Committee Chairman Reid Dulberger wasted little time letting the senator's staffer and anybody else within earshot know that he disagrees: "I'm only going to examine our base for additional uses. That is the only scenario I want to imagine."
Campaign
And that's exactly what Dulberger, executive vice president of the Youngstown/Warren Regional Chamber, should do. After all, he is leading the campaign to persuade the decision makers in Washington that dismantling the Air Reserve Station is not only economically unjustified but is militarily shortsighted.
On the other hand, the Defense Department has talked about closing about 100 military installations in the United States, which means as of today, no facility is guaranteed a future. And that's what Reardon's comments were all about. He wasn't saying that the Youngstown station, which is home to the 910th Airlift Wing of the Air Force Reserve and Marine and Navy units, is targeted, nor was he issuing any kind of a warning based on inside information.
He was simply giving the Valley some sound advice. If only a steel industry insider had come to the region and had shaken us awake with an opinion about the future of local steel mills.
To say the Valley was caught with its ingots exposed would be understatement. We were so unprepared that when a delegation of local government officials and community leaders went to Chicago to meet with U.S. Economic Development Administration officials about the region's economic future, delegates were tongue-tied when asked question, "What do you want to do now that the mills have closed?" Local officials admitted that no one had imagined a day when steel would not be king in the Valley.
That is why Reardon's comments to the Save Our Airbase Reservists should be viewed in a positive light. But the job of thinking the unthinkable should not fall to SOAR. Members are focused on keeping the base off the closing list, and that's a full-time assignment.
The ideal setting for the kind of research that is necessary to answer the question, "What will the Valley do if the base closes?" is Youngstown State University. The economic, social and even psychological implications of a base closing must be examined academically. How have other communities coped? What happens to the economy? How does a region withstand a $90 million blow each year? What do you do with a base that has been decommissioned?
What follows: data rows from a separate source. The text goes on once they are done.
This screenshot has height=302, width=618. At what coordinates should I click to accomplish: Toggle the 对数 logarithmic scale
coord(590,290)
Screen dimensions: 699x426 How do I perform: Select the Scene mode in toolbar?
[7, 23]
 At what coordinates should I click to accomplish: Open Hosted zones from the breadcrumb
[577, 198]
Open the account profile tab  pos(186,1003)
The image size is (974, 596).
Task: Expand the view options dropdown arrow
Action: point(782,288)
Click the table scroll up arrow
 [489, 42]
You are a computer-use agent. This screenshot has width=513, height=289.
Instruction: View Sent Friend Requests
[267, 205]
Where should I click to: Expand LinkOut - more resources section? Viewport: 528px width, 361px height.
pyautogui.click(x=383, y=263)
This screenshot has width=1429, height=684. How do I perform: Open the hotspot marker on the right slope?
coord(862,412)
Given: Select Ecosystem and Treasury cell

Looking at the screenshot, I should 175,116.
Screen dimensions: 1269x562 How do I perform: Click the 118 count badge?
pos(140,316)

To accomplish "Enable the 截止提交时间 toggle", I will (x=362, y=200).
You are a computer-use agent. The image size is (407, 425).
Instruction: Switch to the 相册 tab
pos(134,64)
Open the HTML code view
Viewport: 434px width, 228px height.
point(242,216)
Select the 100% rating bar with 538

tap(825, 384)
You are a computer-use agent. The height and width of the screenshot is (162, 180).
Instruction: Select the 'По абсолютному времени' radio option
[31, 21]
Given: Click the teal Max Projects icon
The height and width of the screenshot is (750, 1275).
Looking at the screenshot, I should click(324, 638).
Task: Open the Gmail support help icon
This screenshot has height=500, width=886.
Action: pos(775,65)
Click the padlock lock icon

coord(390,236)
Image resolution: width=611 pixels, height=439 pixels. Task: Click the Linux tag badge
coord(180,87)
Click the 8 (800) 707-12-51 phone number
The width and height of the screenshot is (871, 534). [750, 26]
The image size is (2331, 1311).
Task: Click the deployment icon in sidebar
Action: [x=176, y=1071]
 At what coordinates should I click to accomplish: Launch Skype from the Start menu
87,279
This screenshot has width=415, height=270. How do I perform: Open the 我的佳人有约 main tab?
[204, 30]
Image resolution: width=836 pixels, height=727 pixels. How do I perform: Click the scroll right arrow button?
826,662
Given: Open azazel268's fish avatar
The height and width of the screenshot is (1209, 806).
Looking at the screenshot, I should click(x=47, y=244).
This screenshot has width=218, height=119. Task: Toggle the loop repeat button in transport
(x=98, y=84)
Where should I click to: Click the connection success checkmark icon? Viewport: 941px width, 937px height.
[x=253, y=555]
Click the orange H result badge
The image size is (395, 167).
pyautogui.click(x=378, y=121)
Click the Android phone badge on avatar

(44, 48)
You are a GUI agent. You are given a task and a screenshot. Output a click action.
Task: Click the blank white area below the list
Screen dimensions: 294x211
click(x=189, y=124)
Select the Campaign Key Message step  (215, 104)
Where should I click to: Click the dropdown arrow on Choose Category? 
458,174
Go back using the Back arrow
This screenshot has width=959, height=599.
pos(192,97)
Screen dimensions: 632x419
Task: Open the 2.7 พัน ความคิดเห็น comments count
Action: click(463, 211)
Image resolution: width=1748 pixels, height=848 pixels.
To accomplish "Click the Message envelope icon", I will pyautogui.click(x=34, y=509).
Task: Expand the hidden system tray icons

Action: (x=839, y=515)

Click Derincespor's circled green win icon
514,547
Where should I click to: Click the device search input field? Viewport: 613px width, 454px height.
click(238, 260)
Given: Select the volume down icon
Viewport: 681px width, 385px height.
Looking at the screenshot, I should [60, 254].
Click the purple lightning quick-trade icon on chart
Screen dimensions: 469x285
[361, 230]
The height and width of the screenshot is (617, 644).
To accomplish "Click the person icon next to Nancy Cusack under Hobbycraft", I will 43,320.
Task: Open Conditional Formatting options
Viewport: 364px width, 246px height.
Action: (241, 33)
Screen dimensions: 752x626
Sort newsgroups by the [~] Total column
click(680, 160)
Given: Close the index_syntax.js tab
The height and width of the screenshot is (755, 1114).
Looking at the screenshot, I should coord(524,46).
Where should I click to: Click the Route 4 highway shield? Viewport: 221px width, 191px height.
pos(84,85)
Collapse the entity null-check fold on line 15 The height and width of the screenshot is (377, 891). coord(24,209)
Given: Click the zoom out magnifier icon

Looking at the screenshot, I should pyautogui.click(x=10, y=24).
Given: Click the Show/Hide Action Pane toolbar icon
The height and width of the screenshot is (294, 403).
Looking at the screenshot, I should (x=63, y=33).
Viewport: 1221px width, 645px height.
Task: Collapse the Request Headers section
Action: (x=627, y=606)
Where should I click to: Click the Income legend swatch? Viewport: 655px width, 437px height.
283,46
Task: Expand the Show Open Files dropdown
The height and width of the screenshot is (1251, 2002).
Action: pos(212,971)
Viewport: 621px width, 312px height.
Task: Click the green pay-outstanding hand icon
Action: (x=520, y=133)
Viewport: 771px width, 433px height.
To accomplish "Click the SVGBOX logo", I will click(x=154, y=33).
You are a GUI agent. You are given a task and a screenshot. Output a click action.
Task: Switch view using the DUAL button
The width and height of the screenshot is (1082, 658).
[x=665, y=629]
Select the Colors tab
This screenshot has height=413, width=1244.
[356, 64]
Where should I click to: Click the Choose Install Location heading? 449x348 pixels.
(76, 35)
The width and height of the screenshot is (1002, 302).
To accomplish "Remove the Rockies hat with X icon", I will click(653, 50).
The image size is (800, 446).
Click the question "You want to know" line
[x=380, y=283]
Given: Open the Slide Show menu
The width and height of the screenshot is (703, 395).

And it isn't too early to begin such research.
Foolhardy
No one, especially members of the Base Realignment and Closure Commission, should mistake an exercise in "What if?" as a sign that the Mahoning Valley has conceded defeat. Just as the region did several years ago in rallying behind then Congressman James A. Traficant Jr.'s call to demonstrate to the federal government the foolhardiness of closing the Youngstown Air Reserve Station, we will do so again.
If the Pentagon's goal is to cut spending, then the Vienna Township facility is the wrong target. Not only has the federal government earned a hundred-fold return on its investment, but the establishment of an air reserve wing makes it clear that Pentagon officials recognize the superiority of the base compared with other such installations.
That said, the region would be making a grave mistake not preparing for the worst. There is much work to be done, We must not forget the lessons of the collapse of the steel industry in the Mahoning Valley. And the chief lesson is simply this: Nothing lasts forever.